I tuoi glutei non sono solo i muscoli più grandi ma anche i più potenti del corpo in rapporto alla loro grandezza (a voler essere pignoli quelli della masticazione lo sono ancora di più). Sono inoltre fondamentali nella corsa, quindi se soffri di amnesia del gluteo è come se quel motore fosse in folle o pure peggio: grippato.
Tecnicamente, questa condizione si verifica quando il gluteo medio e il gluteo massimo non si attivano come dovrebbero. Il risultato è che il tuo corpo cerca aiuto altrove, facendo lavorare eccessivamente altri muscoli, come i tendini posteriori della coscia, i flessori dell’anca e la parte bassa della schiena.
E quando un muscolo lavora più del dovuto, sai già come va a finire: dolori, tensioni, squilibri posturali e prestazioni ridotte, oltre che un aumento del rischio di infortuni. E tutto è partito da un muscolo, per quanto grande, che si è “addormentato”.
Perché succede (anche se corri tanto)
Se passi la giornata prevalentemente seduto (al lavoro, in macchina, sul divano), i tuoi glutei stanno troppo tempo a riposo e finiscono per “dimenticarsi” come lavorare correttamente, e purtroppo non se lo ricordano appena inizi a correre. Ma c’è di più: la corsa non risolve il problema, anche perché se la tua tecnica è scorretta o hai una postura sbilanciata, il problema potrebbe pure peggiorare.
L’unica soluzione è allenarti con esercizi mirati.
Il risveglio: gli esercizi da fare
Se hai sintomi del genere, puoi provare a fare questi esercizi che, in ogni caso, male non ti fanno. Senza dimenticare di partire da una sana riduzione del tempo che passi seduto: basta alzarsi ogni tanto, per poi fare questi esercizi:
Ponte per i glutei

Sdraiati sulla schiena con i piedi a terra e solleva il bacino contraendo i glutei. Può sembrare una passeggiata, ma se lo fai bene non lo è affatto.
Clamshells

Sdraiati su un fianco e apri e chiudi le ginocchia con un elastico. Perfetto per il gluteo medio.
Donkey kicks

Con i palmi delle mani e le ginocchia appoggiate a terra, slancia una gamba indietro mantenendo la schiena dritta.
Squat e affondi

Gli esercizi base, ma fatti con criterio e controllo.
Bulgarian split squat (o affondo bulgaro)
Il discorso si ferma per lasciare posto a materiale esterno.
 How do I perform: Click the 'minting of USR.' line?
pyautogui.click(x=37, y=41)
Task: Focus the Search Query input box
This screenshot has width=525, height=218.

Squat a una gamba con l’altra appoggiata su un rialzo. Se vuoi soffrire un po’ di più (ma per una buona causa).
Sprint e salite
La corsa veloce attiva le fibre muscolari a contrazione rapida, migliorando la potenza dei glutei.
Yoga e Pilates
Ottimi per aumentare flessibilità e consapevolezza corporea.
Non serve fare tutto subito né farli tutti, ma inserire questi esercizi nella tua routine può fare una grande differenza.
Senza allarmarti, se senti di non avere la spinta giusta nella corsa o se hai dolori inspiegabili, potresti in ogni caso rinforzare i glutei. E tieni a mente, sempre:
- di passare meno tempo possibile seduto
- di fare esercizi mirati
- di lavorare sulla tecnica di corsa.